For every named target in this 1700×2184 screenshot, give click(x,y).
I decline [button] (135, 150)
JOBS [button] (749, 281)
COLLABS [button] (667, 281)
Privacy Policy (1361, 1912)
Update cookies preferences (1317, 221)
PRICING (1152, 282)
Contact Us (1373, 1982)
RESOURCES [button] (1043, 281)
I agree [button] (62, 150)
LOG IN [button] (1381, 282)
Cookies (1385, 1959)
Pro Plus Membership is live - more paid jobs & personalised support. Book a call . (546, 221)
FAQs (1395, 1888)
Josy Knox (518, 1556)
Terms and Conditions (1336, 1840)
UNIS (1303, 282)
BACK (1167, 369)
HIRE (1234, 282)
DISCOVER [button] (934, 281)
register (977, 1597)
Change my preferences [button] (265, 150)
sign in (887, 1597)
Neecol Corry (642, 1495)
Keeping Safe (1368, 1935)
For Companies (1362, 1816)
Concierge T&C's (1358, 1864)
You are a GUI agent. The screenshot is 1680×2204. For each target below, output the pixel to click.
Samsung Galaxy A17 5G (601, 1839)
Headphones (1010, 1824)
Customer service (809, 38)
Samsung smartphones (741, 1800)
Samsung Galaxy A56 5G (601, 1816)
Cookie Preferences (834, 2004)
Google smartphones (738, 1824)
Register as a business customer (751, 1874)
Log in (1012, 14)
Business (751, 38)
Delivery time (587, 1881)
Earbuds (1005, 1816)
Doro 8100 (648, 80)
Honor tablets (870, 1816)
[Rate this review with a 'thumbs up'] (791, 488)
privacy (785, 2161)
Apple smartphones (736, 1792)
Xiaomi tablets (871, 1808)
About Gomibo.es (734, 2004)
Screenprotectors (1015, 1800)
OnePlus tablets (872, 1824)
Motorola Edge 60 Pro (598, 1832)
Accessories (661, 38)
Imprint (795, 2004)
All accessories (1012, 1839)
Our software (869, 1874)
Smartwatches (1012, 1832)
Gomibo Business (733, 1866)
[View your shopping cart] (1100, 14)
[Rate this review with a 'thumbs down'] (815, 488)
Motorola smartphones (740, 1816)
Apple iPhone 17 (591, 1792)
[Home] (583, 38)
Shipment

========================

> Exercise objective: Give back exactly the lines from the one containing "Change my preferences [button] (265, 150)" through the last line of the records.

> Solution for this problem:
Change my preferences [button] (265, 150)
sign in (887, 1597)
Neecol Corry (642, 1495)
Keeping Safe (1368, 1935)
For Companies (1362, 1816)
Concierge T&C's (1358, 1864)
You are a GUI agent. The screenshot is 1680×2204. For each target below, output the pixel to click.
Samsung Galaxy A17 5G (601, 1839)
Headphones (1010, 1824)
Customer service (809, 38)
Samsung smartphones (741, 1800)
Samsung Galaxy A56 5G (601, 1816)
Cookie Preferences (834, 2004)
Google smartphones (738, 1824)
Register as a business customer (751, 1874)
Log in (1012, 14)
Business (751, 38)
Delivery time (587, 1881)
Earbuds (1005, 1816)
Doro 8100 (648, 80)
Honor tablets (870, 1816)
[Rate this review with a 'thumbs up'] (791, 488)
privacy (785, 2161)
Apple smartphones (736, 1792)
Xiaomi tablets (871, 1808)
About Gomibo.es (734, 2004)
Screenprotectors (1015, 1800)
OnePlus tablets (872, 1824)
Motorola Edge 60 Pro (598, 1832)
Accessories (661, 38)
Imprint (795, 2004)
All accessories (1012, 1839)
Our software (869, 1874)
Smartwatches (1012, 1832)
Gomibo Business (733, 1866)
[View your shopping cart] (1100, 14)
[Rate this review with a 'thumbs down'] (815, 488)
Motorola smartphones (740, 1816)
Apple iPhone 17 (591, 1792)
[Home] (583, 38)
Shipment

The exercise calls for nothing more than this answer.